OpenID is integrated into this version which doesn't help too many people right now, but in the future this will be a nice way to stop having to create a new account at every site you visit.

So far so good. I have encountered a couple bugs which is typical of a release candidate, but on the whole it seems pretty stable.

New Drupal Install

Just upgraded gf-tech to Drupal 4.7-RC2 to play with it a bit.

The upgrade from 4.6.6 wasn't as smooth as I would like. There were a few DB upgrade issues. One was easy to ignore (Drupal trying to duplicate an alias I had already set up), one was easy to fix (dropping a table column), but the third I can't figure out what it should result in.

ALTER TABLE book ADD KEY nid (nid)

My book table has a primary key on a column named vid. Am I supposed to drop that key and add this one? I had previously turned off the book module. Re-enabling it I can still view the contained content with no errors. I will read up on this later. If I can't figure it out I can always do a throw away install to see what the table should look like in the end, and make mine match.

What do I think of the new install. So far everything feels familiar. The upgrade had some sweet ajaxy goodness when performing the DB upgrades. Nice to see a progress meter when things are working.

Now I am seeing more DHTML options for composing posts. Not bad. I'll have to see if there are settings to keep these expanded all the time.

My theme broke and that sucks. For me that is the biggest pain in the ass for upgrading. Re-working themes can take a lot of time I can't devote right now.

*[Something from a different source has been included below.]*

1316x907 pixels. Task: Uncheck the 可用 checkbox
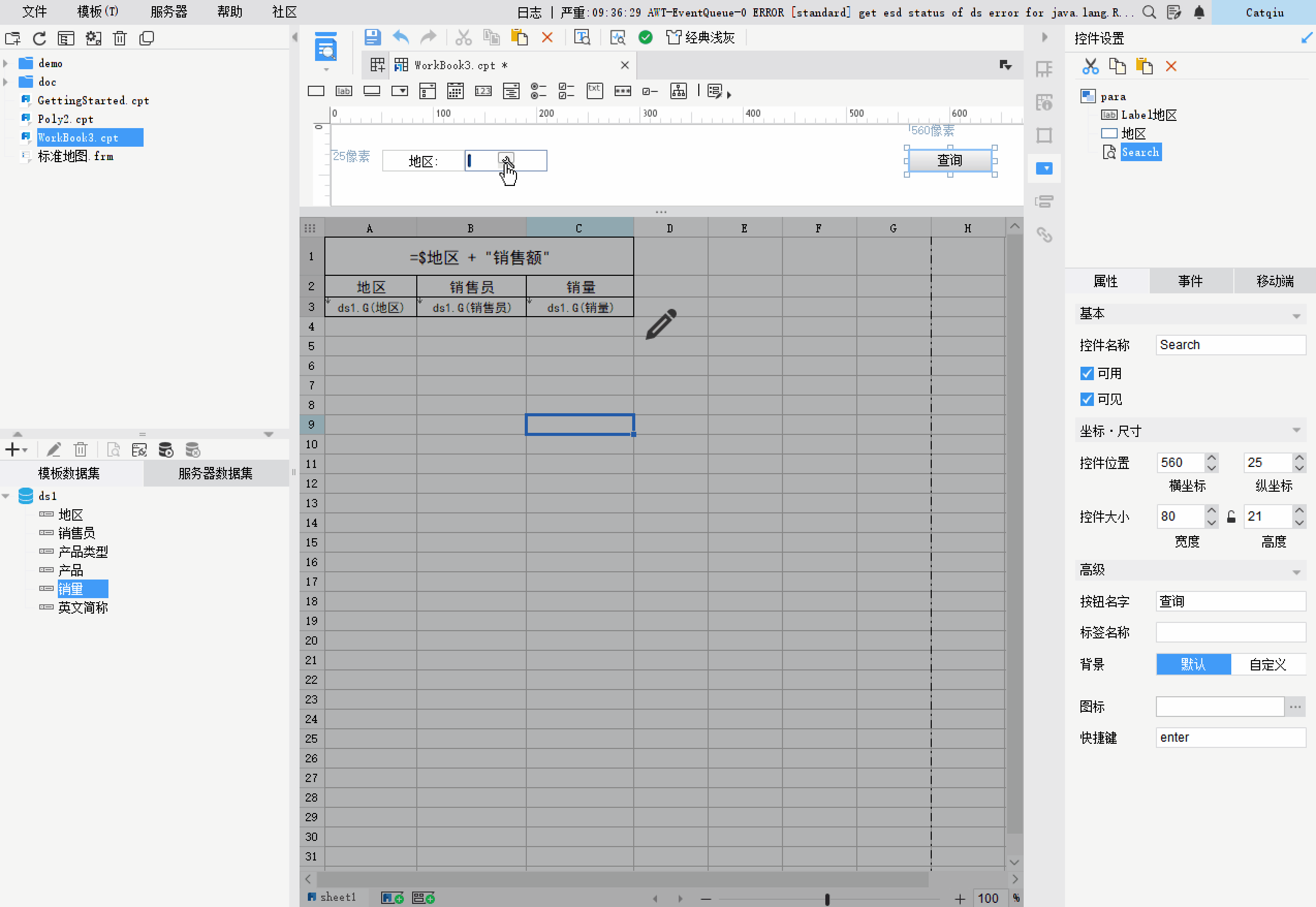1087,373
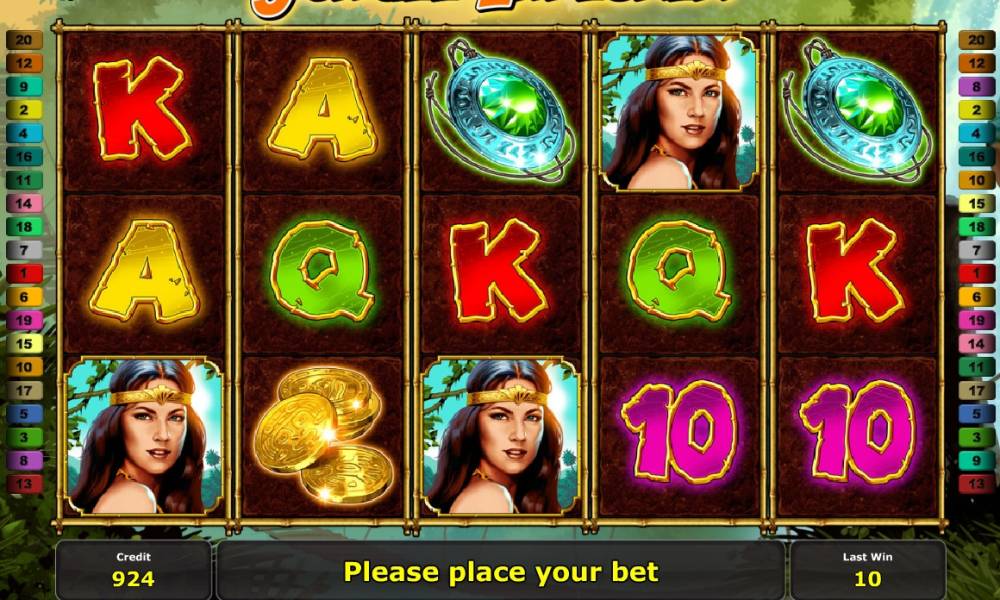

So far so good. More play time is needed though.

Drupal Module Installation Ideas

I have been using Drupal for quite a while now and for the most part I like love it. It is a geeks CMS, specifically for programmers (IMO). That is part of the appeal for me I guess.

One of the things I have been most impressed with is the extensibility. Adding new modules is relatively easy. I say relatively since the site admin still will need to run a sql script to create the table structures. That is a big drawback sometimes. Why?

Well, another feature is that a site admin can set Drupal up to use a table prefix. This would allow multiple websites (perhaps not all Drupal) to run on one database. Installing a module that requires a sql script to update the database, also requires the site admin to manually update the scripts. Quite a pain.